Lists containing the names of more than 16,000 artists allegedly used to train the Midjourney generative artificial intelligence (AI) programme have gone viral online, reinvigorating debates on copyright and consent in AI image creation. Among the names are Frida Kahlo, Walt Disney and Yayoi Kusama.
Outrage among artists on X (formerly Twitter) was first provoked by the posting of a Google spreadsheet named “Midjourney Style List”, supposedly retrieved from Midjourney developers during a process of refining the programme’s ability to mimic works of specific artists and styles. While access to the web document (which remains partially visible on the Internet Archive) was swiftly restricted, many of the artists and prompts which appeared also feature in publicly accessible court documents for a 2023 class-action lawsuit, within a 25-page list of names referenced in training images for the Midjourney programme.
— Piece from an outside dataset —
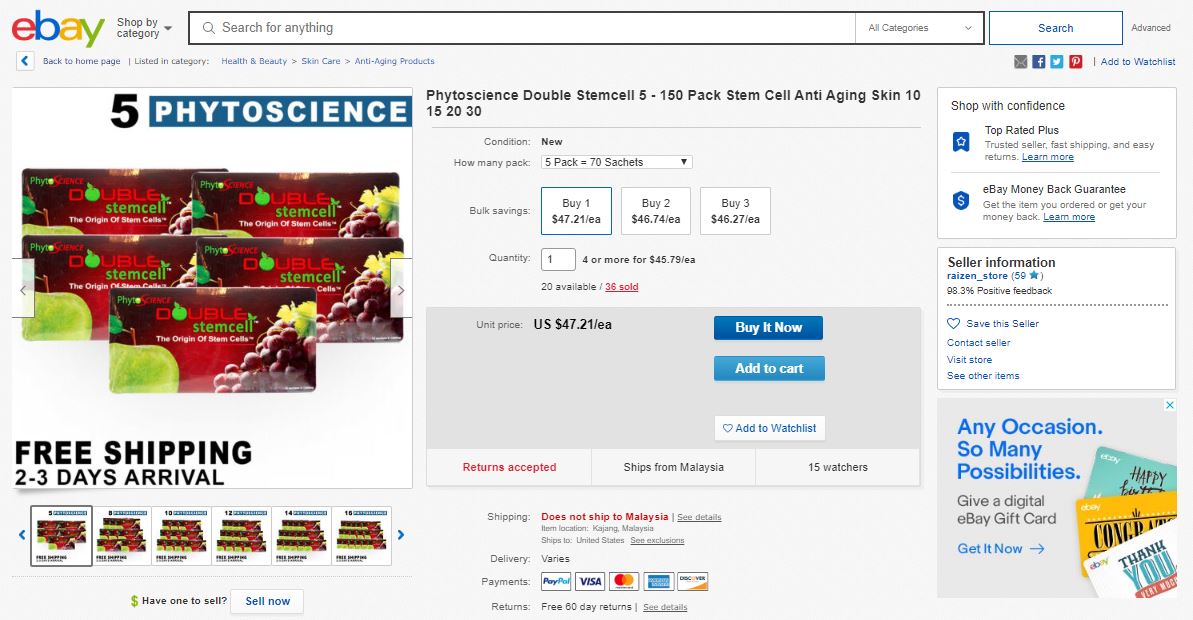Share listing via email icon
1193x620 pixels.
pyautogui.click(x=1020, y=62)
Even though the practice of using human artists’ work without their permission to train generative AI programmes remains in uncertain legal territory, controversies surrounding documents like the “Midjourney Style List” shed light on the actual processes of converting copyrighted artwork into AI reference material.
In a series of posts on X, the artist Jon Lam (who works for the video-game developer Riot Games) shared screenshots of a chat in which Midjourney developers purportedly discuss preloading artist names and styles into the programme from Wikipedia and other sources, guaranteeing that selected artists’ work would be available for mimicry and prevalently featured as reference material for image creation. One screenshot features an apparent post by Midjourney’s chief executive, David Holz, in which he welcomes the addition of 16,000 artists to the programme’s training. Another contains a message in which a chat member sarcastically addresses the issue of copyright, saying that “all you have to do is just use those scraped datasets and the [sic] conveniently forget what you used to train the model. Boom legal problems solved forever”. (Four members of the group responded to this with an enthusiastically affirmative “100” emoji.)
The “scraped” datasets mentioned in the chat are a central feature of the class-action lawsuit, also gaining attention online, which seeks to win compensation from Stability AI, Midjourney and DeviantArt for the non-consensual use of human artists’ work in training generative AI programmes. While the original lawsuit was partially dismissed by a federal judge in October for being “defective in numerous respects”, it was amended and refiled in November, adding several plaintiffs to the suit as well as the video generator Runway AI to the list of defendants.
Lam has urged artists who found their names among the list of more than 16,000 to sign on as additional plaintiffs, saying: “Gen AI techbros would have you believe the lawsuit is dead or thrown out, no, the lawsuit is still alive and well, and more evidence and plaintiffs have been added to the casefile.”
The updated case file notes that “the Court denied Stability AI’s attempt to dismiss plaintiffs’ most significant claim, namely the direct copyright-infringement claim for misappropriation of billions of images for AI training”. Midjourney’s attempt to dismiss the claim was also denied.
Central to the claim that Midjourney is guilty of copyright infringement is its programme's use of the LAION-5B dataset, a collection of 5.85 billion images collected from the internet, including copyrighted works. While all iterations of LAION were made public with the request that they “should only be used for academic research purposes”, the lawsuit alleges that Midjourney knowingly used the collection in its monetised services, training the company’s generative AI programme on LAION images. The case also claims that Midjourney’s use of Stability AI’s Stable Diffusion text-to-image software constitutes copyright infringement, as the programme was itself trained on a collection of uncredited, copyrighted works.
Tools for artists to combat copyright infringement have been mentioned in nearly all discussions of generative AI, with the University of Chicago’s Glaze programme among the most popular. With a stated goal of protecting artists from programmes like Midjourney and Stable Diffusion, Glaze alters the digital data of an image so that it “appears unchanged to human eyes, but appears to AI models like a dramatically different art style”. While imperfect, the free system has been increasingly recommended in response to new concerns for targeted style mimicry—a post on X following the “Midjourney Style List” urging artists to “Glaze” their work received more than 1,000 likes and 400 reposts.
The website haveibeentrained.com has also been widely shared amongst artists, offering the opportunity to see whether one’s work has been included as a training image in a generative-AI programme. It also has a Do Not Train Registry, which precludes works from inclusion in cooperating datasets.